Les députés ont rejeté ce lundi 6 juillet la motion de censure déposée par les écologistes. Ces derniers reprochaient au gouvernement une impréparation au changement climatique et aux canicules.
Sans surprise, l'Assemblée nationale a largement repoussé ce lundi 6 juillet la motion de censure déposée par les écologistes contre le gouvernement de Sébastien Lecornu, un vote qui a divisé la gauche, la majorité des députés du PS refusant de s'y associer.
Seuls 132 députés ont voté pour, loin des 289 voix nécessaires pour renverser le gouvernement. Selon une source parlementaire, sept députés du groupe GDR (sur dix-sept), la totalité du groupe LFI, trente-deux députés du groupe écologiste sur trente-huit et vingt députés du groupe PS sur soixante-huit, dont le Premier secrétaire Olivier Faure, ont voté le texte.
Les députés signataires de cette motion accusaient le gouvernement d'avoir "aggravé" les "vulnérabilités du pays [...] en coupant les budgets de l'adaptation, en affaiblissant les opérateurs publics et en poursuivant des politiques d'aménagement et d'agriculture incompatibles avec la réalité du changement climatique".
Mais le texte, qui n'était pas soutenu par le Rassemblement national, n'avait aucune chance d'aboutir.
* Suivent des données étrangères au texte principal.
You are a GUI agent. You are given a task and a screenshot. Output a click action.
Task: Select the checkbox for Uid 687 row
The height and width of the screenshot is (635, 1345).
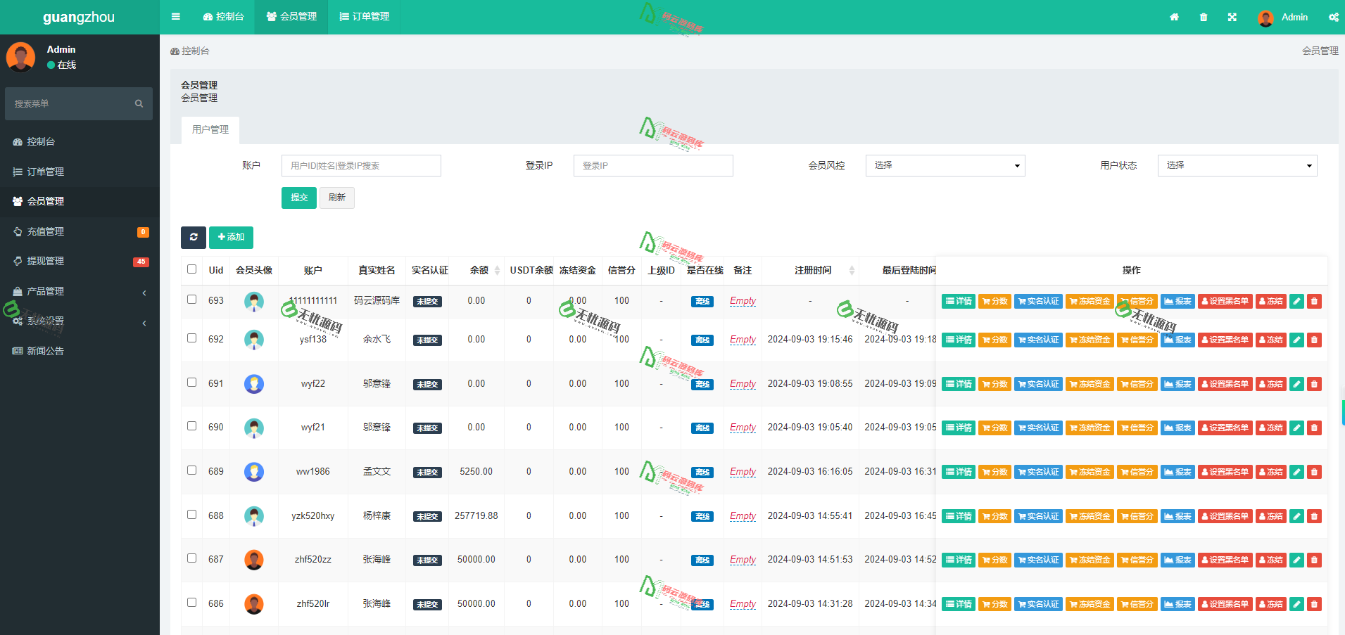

D'autant plus que le groupe socialiste à l'Assemblée avait également décidé de ne pas voter la motion de censure, contrairement à ce qu'avait annoncé Olivier Faure. "Nous partageons […] la colère contre l’inaction climatique d’Emmanuel Macron" mais les Français attendent "des solutions plutôt que d’entrer dans une crise politique sur ce sujet", s'est défendu le groupe.
Finalement, seuls vingt socialistes sur soixante-huit l'ont votée, dont Olivier Faure, non sans susciter quelques remous internes. "Respecter le sens du vote du groupe […] devrait être aussi la responsabilité et le devoir d’un premier secrétaire", a fustigé l'entourage de Boris Vallaud, chef des députés socialistes.
"Personne n'est dupe" d'une motion de censure qui "vise à éprouver les rapports de force à gauche", a accusé lundi le Premier ministre Sébastien Lecornu, en réponse à la motion déposée par le groupe écologiste, initiative qui divise le Parti socialiste.
"Cette motion n’a pas été déposée pour obtenir un débat sur la canicule", mais vise à "éprouver les rapports de force à gauche, à exercer une pression sur ses différentes composantes et à distribuer des brevets d’opposition avant l’élection présidentielle", a lancé le chef du gouvernement.